AJP - Heart and Circulatory Physiology, Vol 246, Issue 4 483-H490, Copyright © 1984 by American Physiological Society
Glutamic dehydrogenase activity in rat heart: demonstration of two forms of enzyme activity
H. G. McDaniel, M. Yeh, R. Jenkins, B. Freeman and J. Simmons
Glutamic dehydrogenase (GDH) activity in rat heart was found to be 2.1 U/g
of heart (wet wt). The mitochondrial glutamic dehydrogenase activity
accounted for only 18% of the total. This percentage of the total activity
in heart mitochondria was not altered by nagarse treatment, acetone
extraction, sonication in Triton X-100, and extraction with buffer
containing a protease inhibitor. The remainder of the activity was present
in the cytosol.
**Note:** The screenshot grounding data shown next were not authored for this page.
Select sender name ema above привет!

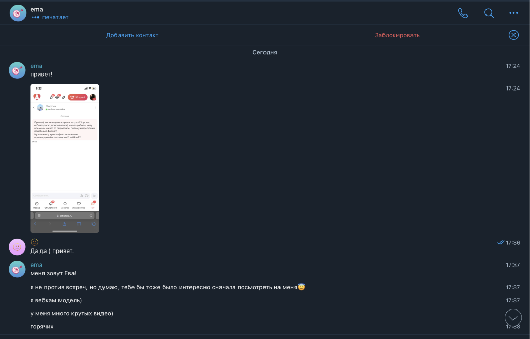pyautogui.click(x=36, y=66)
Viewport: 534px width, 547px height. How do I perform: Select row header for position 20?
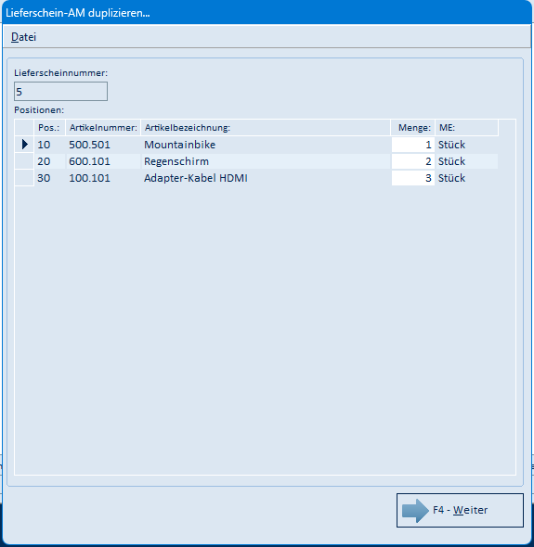[24, 161]
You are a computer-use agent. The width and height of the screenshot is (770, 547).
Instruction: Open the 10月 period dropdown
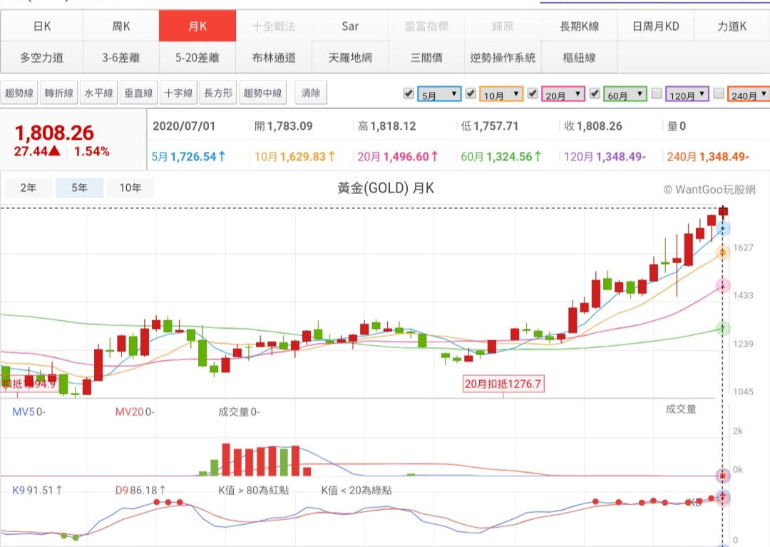tap(503, 94)
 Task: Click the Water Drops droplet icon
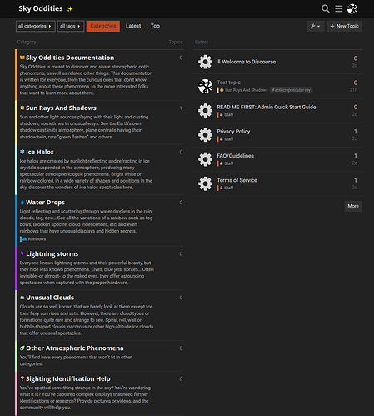pos(22,203)
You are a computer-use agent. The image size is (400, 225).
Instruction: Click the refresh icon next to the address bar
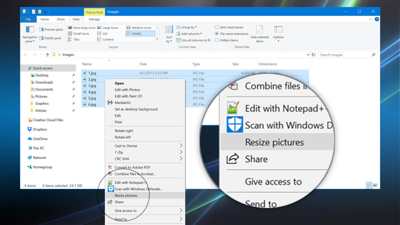click(x=313, y=54)
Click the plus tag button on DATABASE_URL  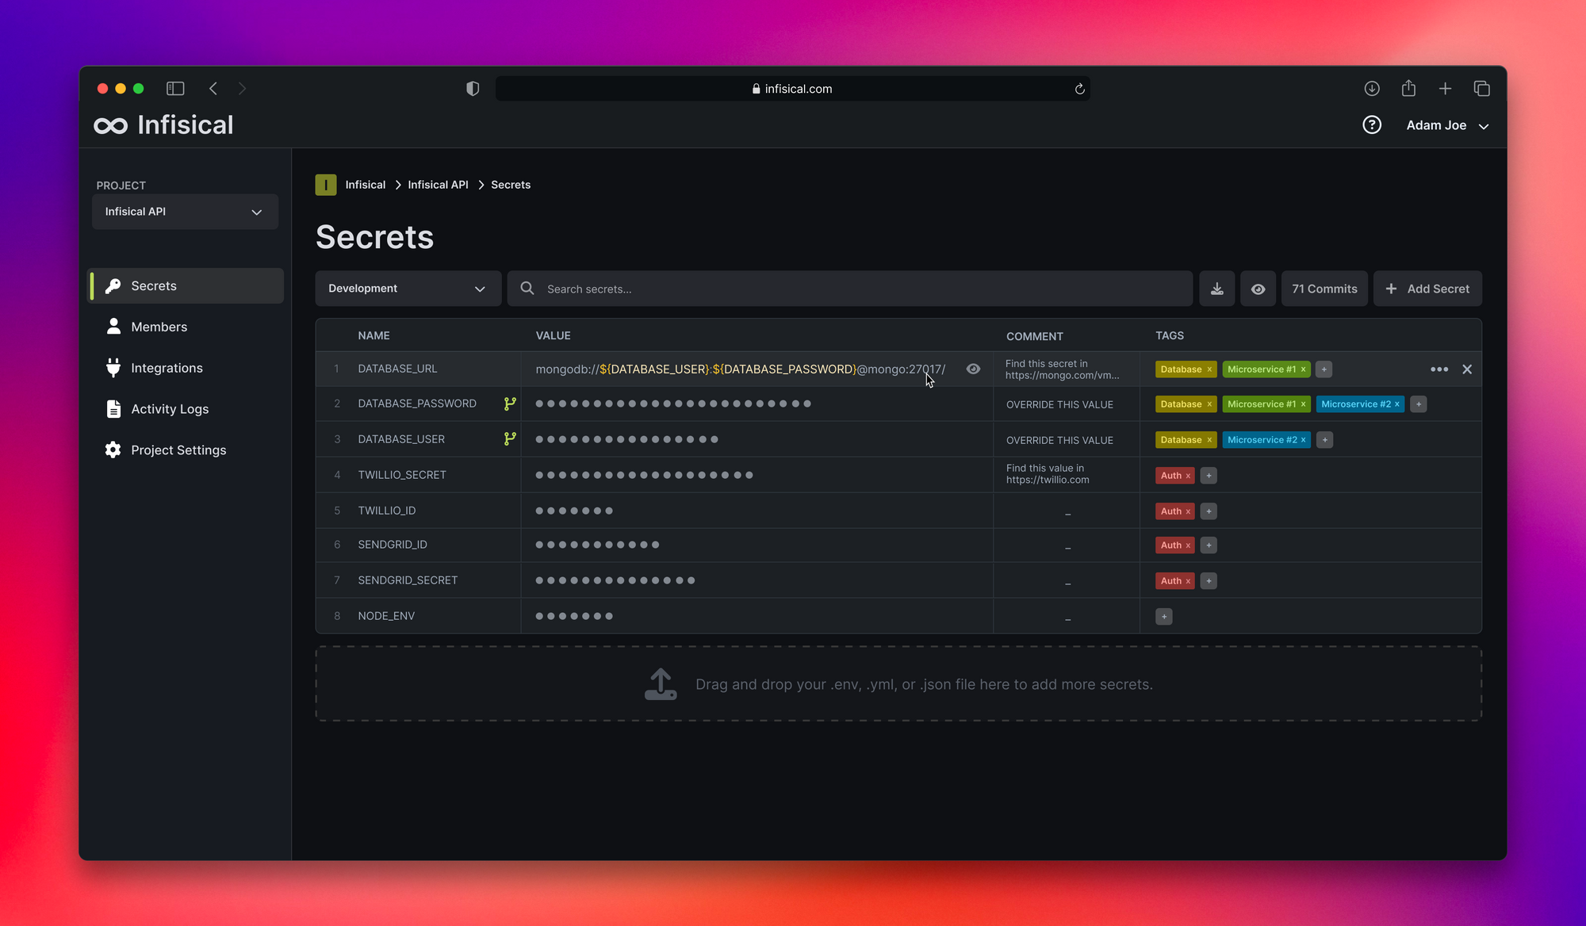tap(1324, 368)
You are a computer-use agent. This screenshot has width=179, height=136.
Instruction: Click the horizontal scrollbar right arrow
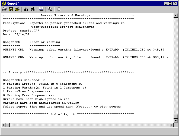(x=171, y=125)
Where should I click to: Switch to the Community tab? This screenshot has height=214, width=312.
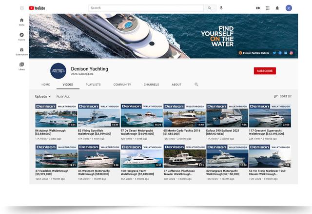coord(122,85)
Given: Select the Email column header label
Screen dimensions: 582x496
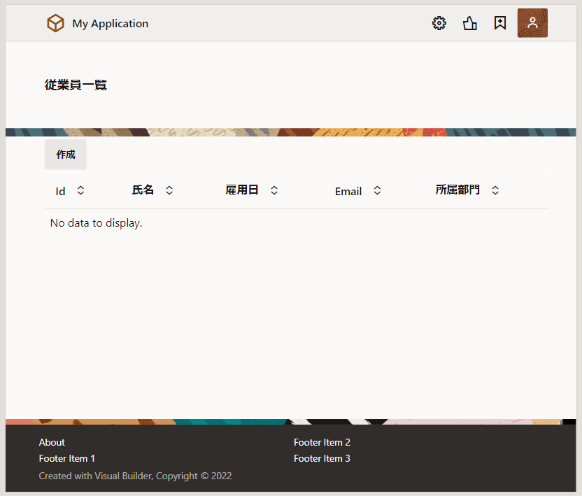Looking at the screenshot, I should tap(348, 191).
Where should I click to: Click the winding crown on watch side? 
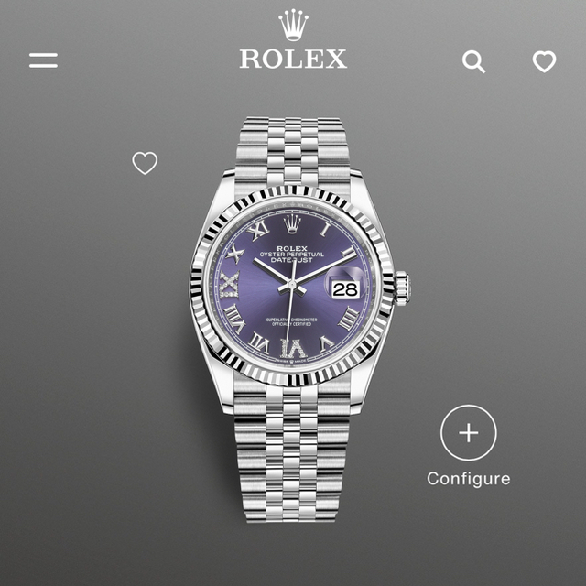click(403, 288)
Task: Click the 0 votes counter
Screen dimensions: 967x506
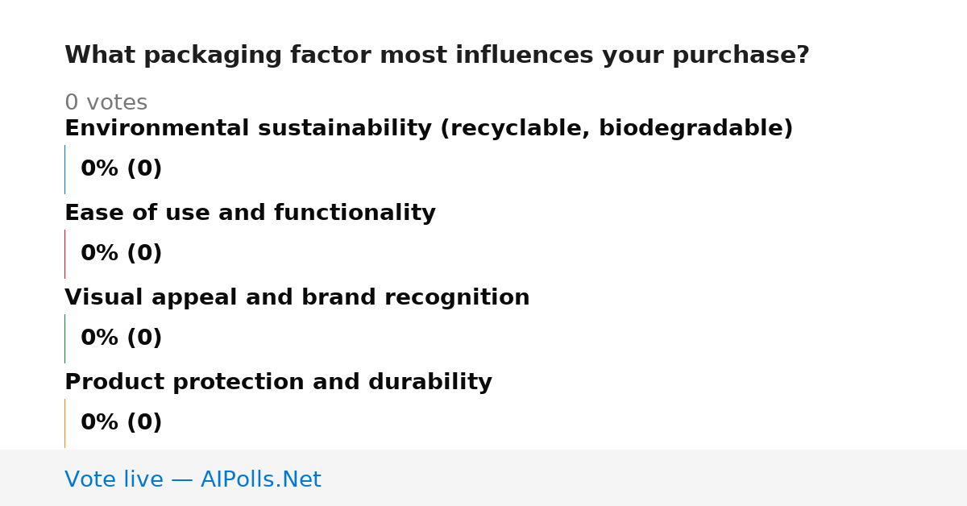Action: [x=106, y=103]
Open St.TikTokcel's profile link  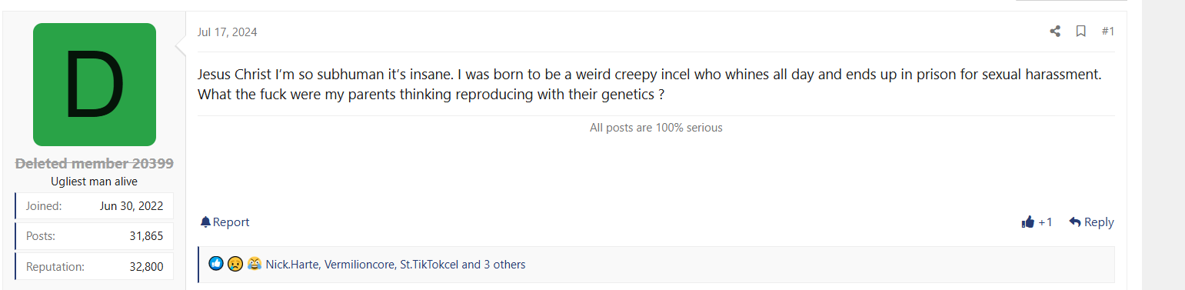pyautogui.click(x=428, y=265)
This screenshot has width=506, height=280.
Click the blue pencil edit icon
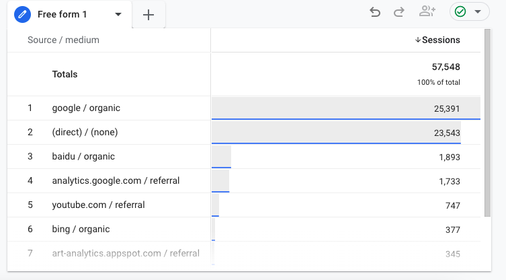point(22,15)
Cytosolic GDH activity differed from mitochondrial GDH
activity by its pH curve, stability to heat, Arrhenius plot, and the effect
of different nucleotides. Acetone extraction of the mitochondria resulted
in GDH that was stable to heat and had a shallow temperature activation
curve resembling cytosolic GDH. Acetone extraction of cytosolic GDH
inactivated it. The cytosolic activity was purified 288-fold and the
mitochondrial activity 100-fold. Purified cytosolic and mitochondrial GDH
enzymes had different monomeric molecular weights on sucrose density
gradient centrifugation. Gel filtration of cytosolic and mitochondrial GDH
also showed different monomeric molecular weights. We conclude that rat
heart GDH exists in two forms with different physical and kinetic
characteristics. The majority of GDH activity in rat heart is cytosolic.
The mitochondrial enzyme has a lipid-soluble component that can be removed
with acetone without destroying its activity.